The Mad Man I Stole From (Part 2)

White Piano

This is part 2 of a rememberance I began in Part 1 here.

So for two months, I worked for the mad man, and strangely I saw him very rarely while doing it. I was supposedly restarting his car company, chasing his dreams, but I was doing it mainly solo. The working arrangement went something like this:

  • When I could get away from my own writing, I would leave him a voicemail saying I was going to the office with the white Elvis piano. (I would never receive a response to the message.)
  • If it was the right guard at the front desk (which was only occasionally, sometimes if another guard was on duty when I left later they would have some questions on where I was coming from), I would sneak into the building and up to my own little office.
  • After playing a few chords on the piano (Who wouldn’t?), I would then go to my spot in the back, turn on the computer, write for a few hours, and print up whatever I wrote for his review.

The strange thing is he never reviewed what I wrote! Not even a word. The most I would hear from him was the weekly small check by the computer waiting for me and an occasional assignment.

Usually, those assignments involved me having to drop off a check someplace or making a phone call for him. On one occasion, I had to drop off a check at a government office, I was informed exactly which worker to meet with and a script of what to say. That experience took over four hours with nothing but old magazines in a waiting room for entertainment.

********

:: TASK INSTRUCTIONS ::
[A] Write out the passage of the essay that opens with the words containing "This is part" and closes with "to the message.)".
[B] Answer these questions using the essay:
(i) For how long did the writer work for the mad man?
(ii) What did the writer print after writing for a few hours?
(iii) How long did the errand at the government office take?
[C] Decide whether each statement agrees with the essay, and support each yes or no by quoting the deciding words:
(i) The writer received replies to the voicemails left for the mad man.
(ii) The assignments usually involved dropping off a check or making a phone call.
(iii) The mad man reviewed the pages the writer printed.
The listing has no connection to the essay.

:: DATA PROVIDED ::
********

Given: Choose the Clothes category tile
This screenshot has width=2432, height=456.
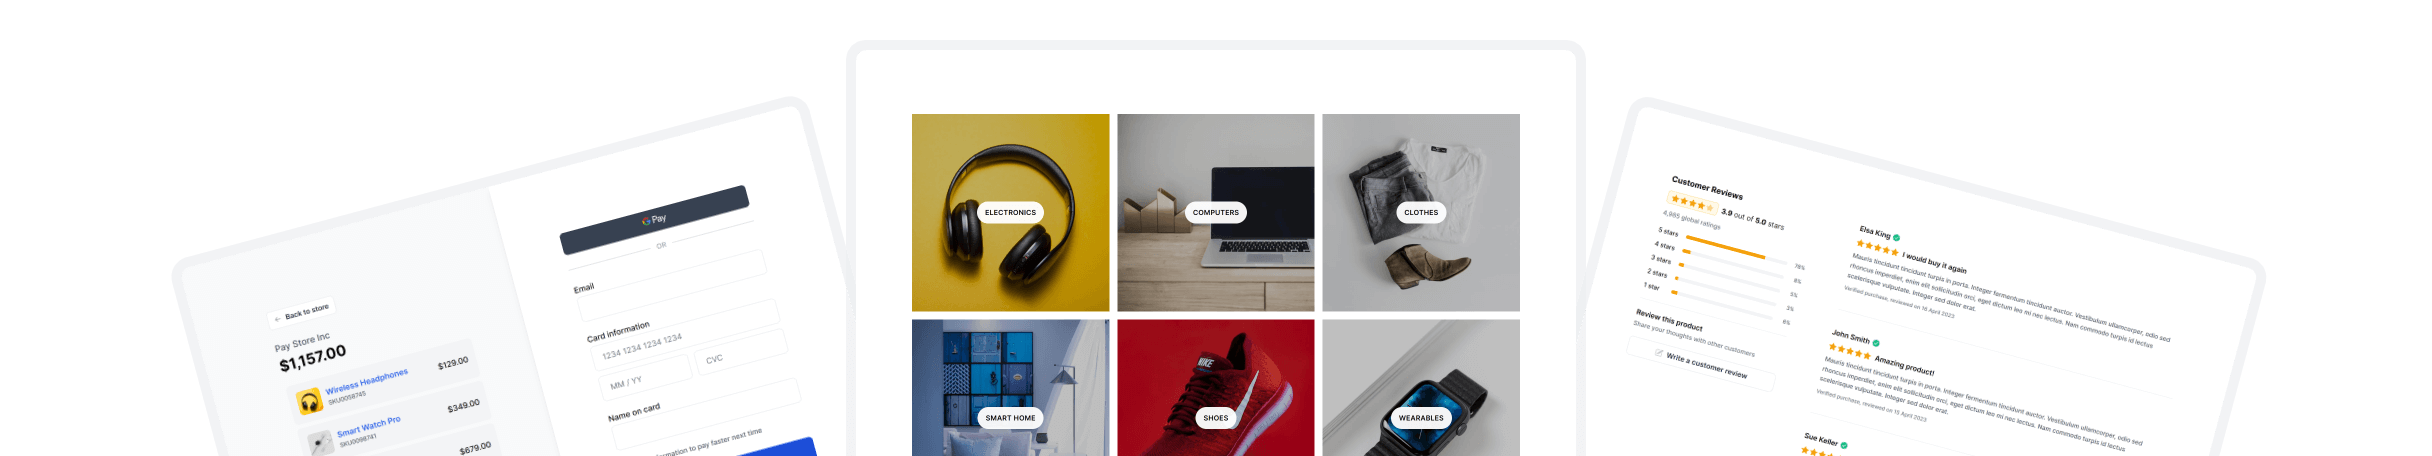Looking at the screenshot, I should pyautogui.click(x=1421, y=212).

********

:: RESULTS OF THE EXERCISE ::
[A]
This is part 2 of a rememberance I began in Part 1 here.

So for two months, I worked for the mad man, and strangely I saw him very rarely while doing it. I was supposedly restarting his car company, chasing his dreams, but I was doing it mainly solo. The working arrangement went something like this:

  • When I could get away from my own writing, I would leave him a voicemail saying I was going to the office with the white Elvis piano. (I would never receive a response to the message.)

[B]
(i) Two months.
(ii) Whatever the writer wrote, for the mad man's review.
(iii) Over four hours.

[C]
(i) No: "I would never receive a response to the message."
(ii) Yes: "Usually, those assignments involved me having to drop off a check someplace or making a phone call for him."
(iii) No: "he never reviewed what I wrote!"